Academic Background

I hold a PhD in Applied Mathematics from École Polytechnique, where my research focused on probability theory, partial differential equations, and their applications in fields such as micromagnetism and neuroscience. Over eight years of academic experience, I developed strong expertise in stochastic analysis, numerical methods, and mathematical modeling.

A list of publications is available here.

Professional Certifications

Applied Data Science Program
MIT Professional Education (August 2024) - (Download certificate here)

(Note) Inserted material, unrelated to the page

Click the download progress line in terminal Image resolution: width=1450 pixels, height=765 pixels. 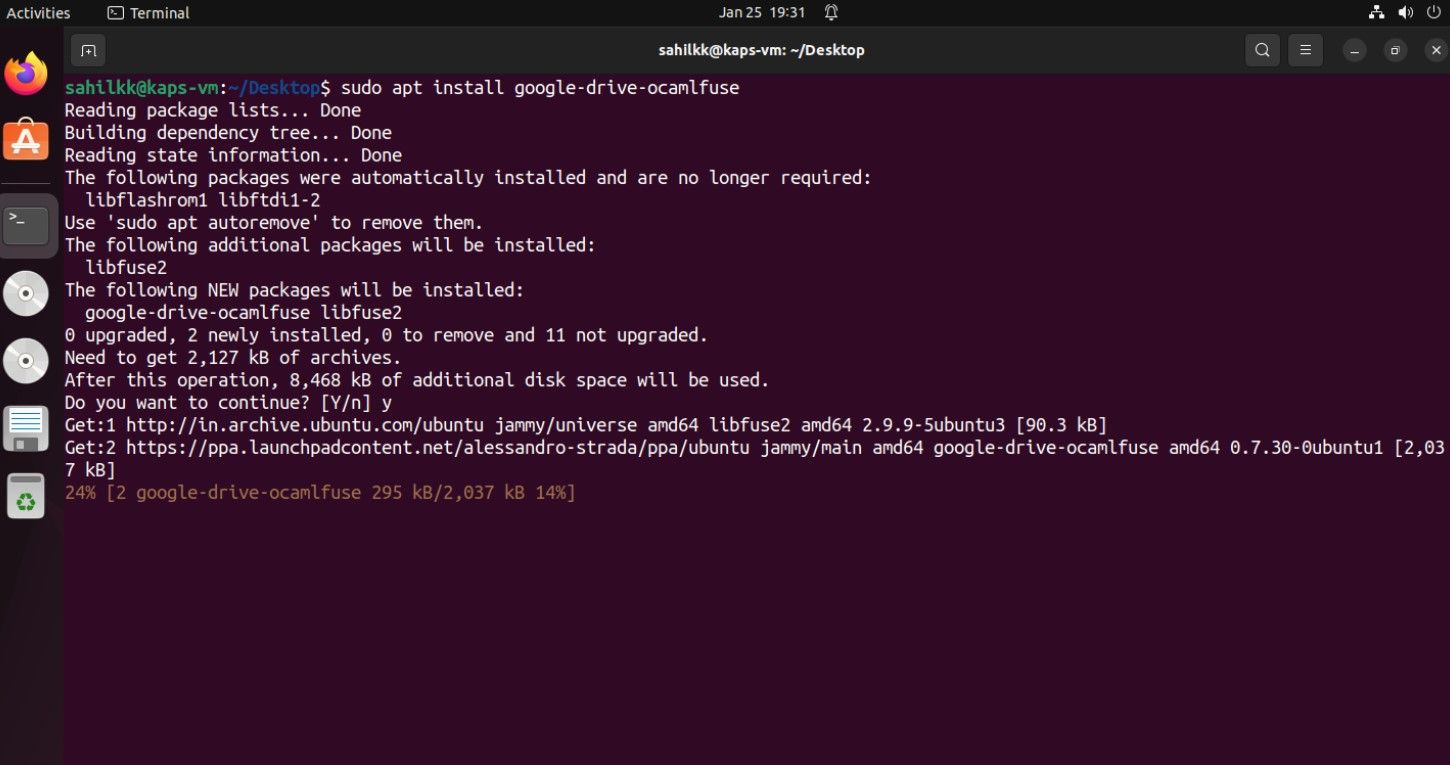320,493
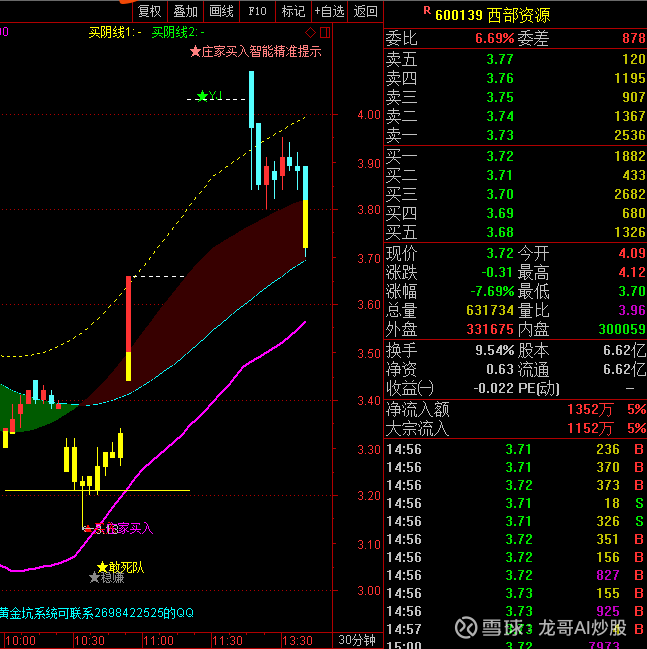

Completed a rigorous 12-week program covering advanced data science techniques, including machine learning, deep learning, recommendation systems, and real-world industry applications. Gained hands-on experience building end-to-end solutions using Python.

IBM Data Science Professional Certificate
IBM Skills Network / Coursera (November 2024) - (Download certificate here)

Mastered essential data science skills through a 10-course track. Highlights include expertise in relational databases (SQL), the CRISP-DM methodology, and creating interactive dashboards with Dash. Additionally, gained practical experience in web scraping using Beautifulsoup and developed geographic visualizations with Folium. Broadened analytical capabilities with exposure to R and RStudio.

Teaching and Mentorship

Throughout my academic career, I have been deeply involved in teaching and mentorship. I supervised master’s theses, conducted graduate-level courses on numerical analysis for stochastic PDEs, and guided undergraduate and graduate students through mathematical research projects. I strive to create an engaging and collaborative learning environment, connecting theoretical knowledge to practical applications.